Soon after my daughter informed me that she will be delivering my grandchild in October, I started thinking about what wee items I could knit.

Since he/she will be born as the weather is getting colder, first up was a warm hat.

I decided I wanted to make it to have ear flaps and ties, the former because caps don’t always completely cover the ear and the latter because babies sometimes have a propensity to lose things. I can’t begin to count the number of tiny socks, mittens, and shoes that I see on streets and walking paths.

I wanted something non-wool. Even though many wools feel quite soft to the hand, I was concerned that it might be a little itchy and uncomfortable nonetheless. I lucked out when I found some Bamboo Pop. The 50% cotton/50% bamboo felt just right.

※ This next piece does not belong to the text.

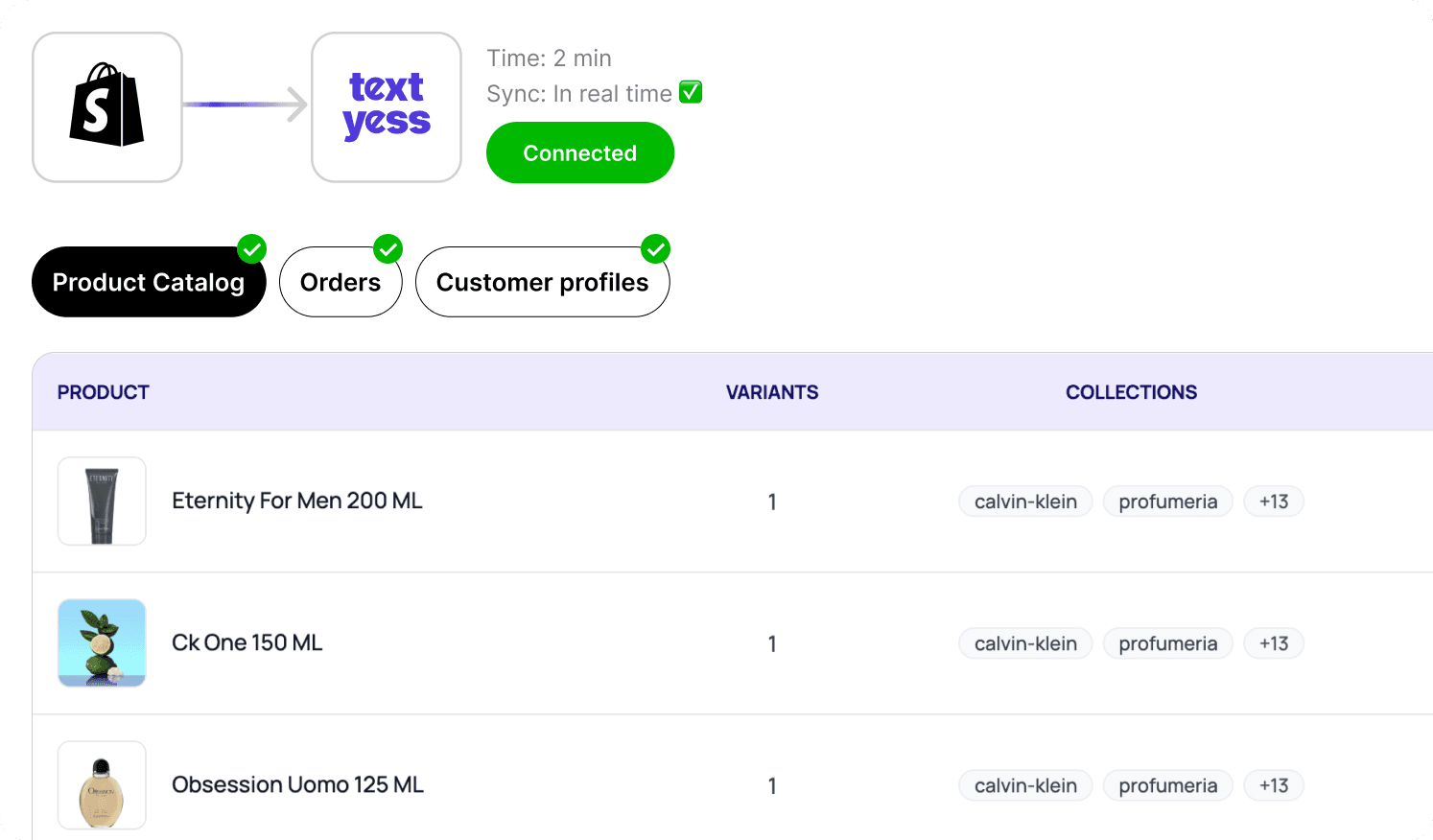Image resolution: width=1433 pixels, height=840 pixels.
Task: Open the Orders tab
Action: 340,283
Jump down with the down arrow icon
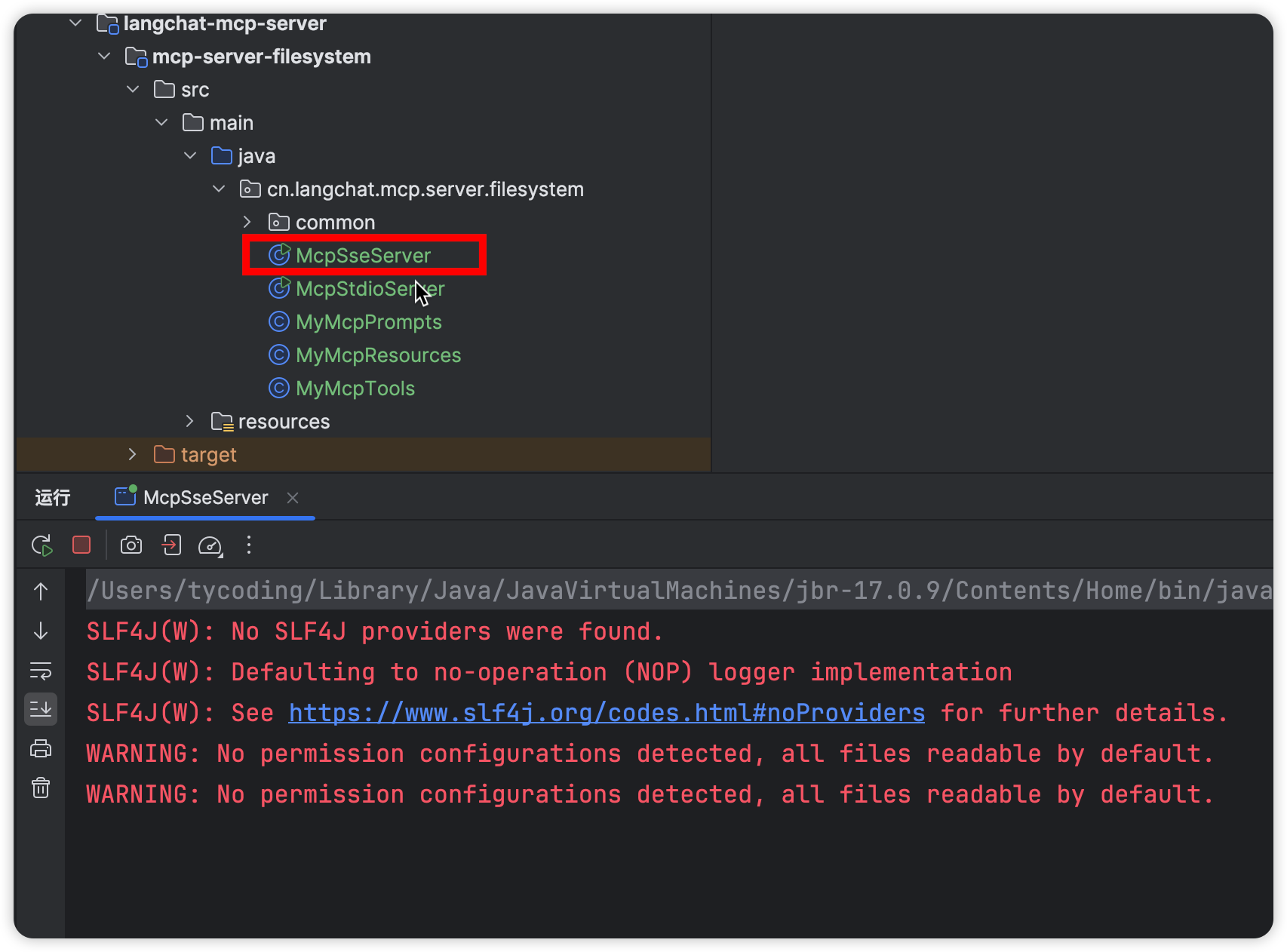The image size is (1287, 952). [x=41, y=631]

Because we don’t know the gender yet, I went with a dark blue.

I perused the internet and Ravelry for a simple, easy-to-knit pattern. Eventually, I found one in one of my knitting books, “Grammy’s Favorite Knits for Baby.” I slightly adapted the hat from the Tricolor Ensemble.

baby hat and sock

When that was done, I printed out a pattern from the Summer 2011 issue of Love of Knitting. I’ve made this twice before, and it is so easy.

The four pieces are all done, just waiting to be sewn together. (I still have about 5 months.)

baby sweater

Lastly, some baby socks or booties for the wee feet.

I looked at a lot of patterns, but many of them seemed a little too complicated, or used short rows — which I suppose I could learn to do, but maybe some other time.

Finally, I found this design by Kate Atherley on Ravelry.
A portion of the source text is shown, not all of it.